- Theatrical release poster
- Directed by: Anthony Silverston
- Written by: Raffaella Delle Donne; Anthony Silverston;
- Story by: Anthony Silverston
- Produced by: Stuart Forrest; Mike Buckland; Jean-Michel Koenig; James Middleton; Anthony Silverston;
- Starring: Jake T. Austin; Steve Buscemi; Loretta Devine; Laurence Fishburne; Richard E. Grant; AnnaSophia Robb; Liam Neeson;
- Edited by: Luke MacKay
- Music by: Bruce Retief
- Production companies: Triggerfish Animation Studios Spier Films
- Distributed by: Indigenous Film Distribution (South Africa) Cinema Management Group (International)
- Release dates: 8 September 2013 (TIFF); 25 October 2013 (South Africa);
- Running time: 85 minutes
- Country: South Africa
- Languages: English Afrikaans
- Budget: $20 million
- Box office: $28.42 million

= Khumba =

2013 film by Anthony Silverston

Khumba is a 2013 South African animated xenofictive comedy film directed and co-produced by Anthony Silverston and written by Silverston and Raffaella Delle Donne. The film stars the voices of Jake T. Austin, Steve Buscemi, Loretta Devine, Laurence Fishburne, Richard E. Grant, AnnaSophia Robb,
Anika Noni Rose, Catherine Tate, Ben Vereen, and Liam Neeson. It is the second movie made by Triggerfish Animation Studios and is distributed by Millennium Entertainment in the US. The international distribution rights are being licensed by Cinema Management Group. The film is about Khumba, a zebra who is half-striped like a quagga and is blamed for the lack of rain throughout the land by most of his herd. He embarks on a quest to earn his missing stripes.

The film was dedicated in memory of The Quagga Breeding Project founder Reinhold Rau, who died on February 11, 2006. Rau was known for efforts to use selective-breeding to recreate the extinct quagga, a close relative of the plains zebra. The film premiered at the TIFF on September 8, 2013, and was released on 25 October 2013 by Indigenous Film Distribution. Khumba received mixed reviews from critics and was a box office disappointment, only grossing $28.4 million worldwide against a $20 million budget.

==Plot==
In the Great Karoo, Khumba is born half-striped to an all-striped zebra herd. He is raised by his mother Lungisa and his father Seko, the herd's leader. Khumba is blamed for a drought and is ostracized by the herd, except for Tombi, a female zebra who is also his best friend. Like Khumba, Tombi also feels out of place in the herd because of her tomboyish attitude.

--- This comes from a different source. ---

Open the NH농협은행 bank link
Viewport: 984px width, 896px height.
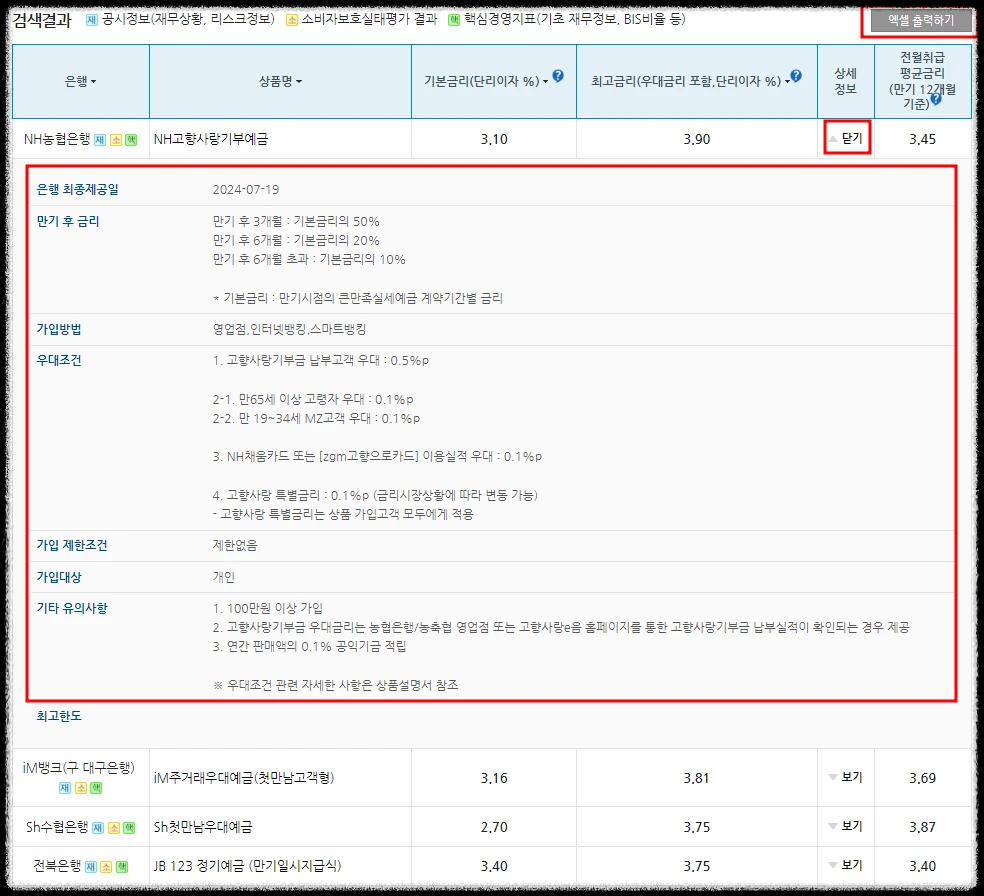pyautogui.click(x=57, y=138)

One day, a mantis inspires Khumba by drawing a striated map locating water. Khumba admits a group of gemsboks into the watering-hole and is scolded by the herd. A vicious leopard named Phango warns Mkhulu, the head of the elders that the herd must leave to find water. Lungisa tells the story of how the first zebras were plain white. One day, a young zebra journeyed across the Karoo, and discovered a magic watering hole in a cave. After swimming in the water, he came out with stripes. The other zebras swam in the magic water and also received stripes.

Following Lungisa's death, Khumba ventures out and encounters an African wild dog named Skalk. A maternal wildebeest named Mama V saves him from trouble, accompanied by an ostrich named Bradley. As the three search for water, Bradley reveals that he was almost sent to death in a slaughterhouse. Khumba aids a migrating herd of springbok in opening a hole in a great fence to continue journeying forward.

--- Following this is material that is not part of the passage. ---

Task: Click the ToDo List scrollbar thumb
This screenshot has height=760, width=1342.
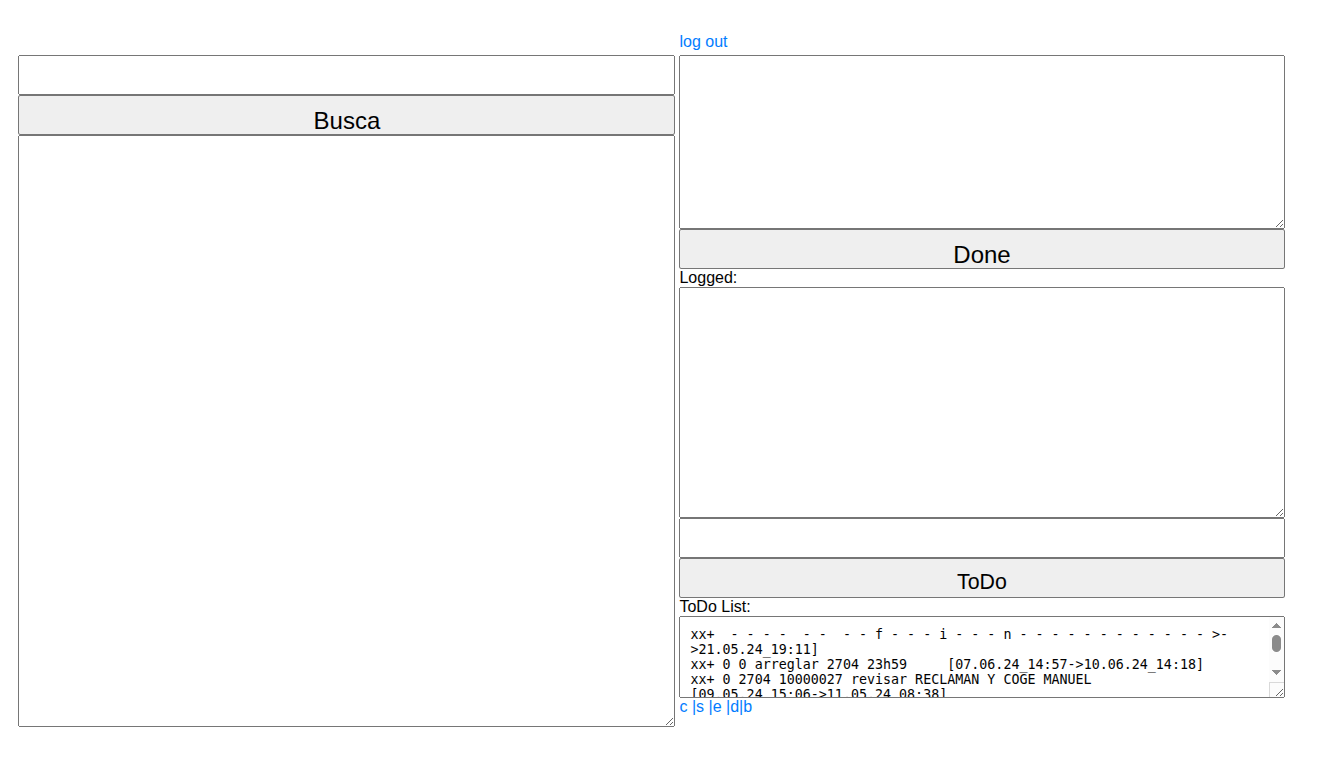Action: click(1276, 643)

Khumba's group wanders into a bohemian community of animals living in Ying's National Park. After narrowly escaping capture by park rangers who tranquilize Bradley and trap Khumba in a cage, Khumba and his friends ascend a nearby mountain to speak to the Black Eagle.

Khumba encounters a group of rock hyraxes who worship the Black Eagle and stymie his advance. From the albino Black Eagle, he learns the way to the watering hole and that it lies in Phango's cave. The Black Eagle also reveals that Phango murdered his clan as revenge for being rejected when he was a cub, due to him being born with one eye blind, which gave him a keener sense of smell to be a better hunter. Unbeknownst to Khumba, the reason Phango is hunting him because of an ancient leopard myth that foretold the birth of a half-striped zebra, and the leopard that ate the zebra will be the most powerful hunter. Seko is remorseful that he has let his herd down. With Tombi’s help, he realizes that if he does not lead his herd in search of another waterhole, they will all die. He follows the trail of Phango.

While Khumba wanders the depths of the dark cave, his herd arrives at the base of the mountain, along with many of the other animals he has encountered along his journey. Within the cave, Khumba finds the watering hole and upon reflecting on Lungisa's words and all of the interactions he has had, he realizes that diversity is essential for survival that would be one's difference that can, in fact, be one's strength. As Phango closes in, he ends up chasing after Khumba. Khumba races to escape his clutches as the cave starts to collapse. The assembled animals watch the fight between Khumba and Phango, which results in both of them falling due to the collapsing cave. Phango falls off the cliff where he is killed by two large rocks falling on him, while Khumba falls into the water and his body washes up on the shores. As it starts to rain, everyone begins to mourn Khumba until he suddenly awakens from his apparent death.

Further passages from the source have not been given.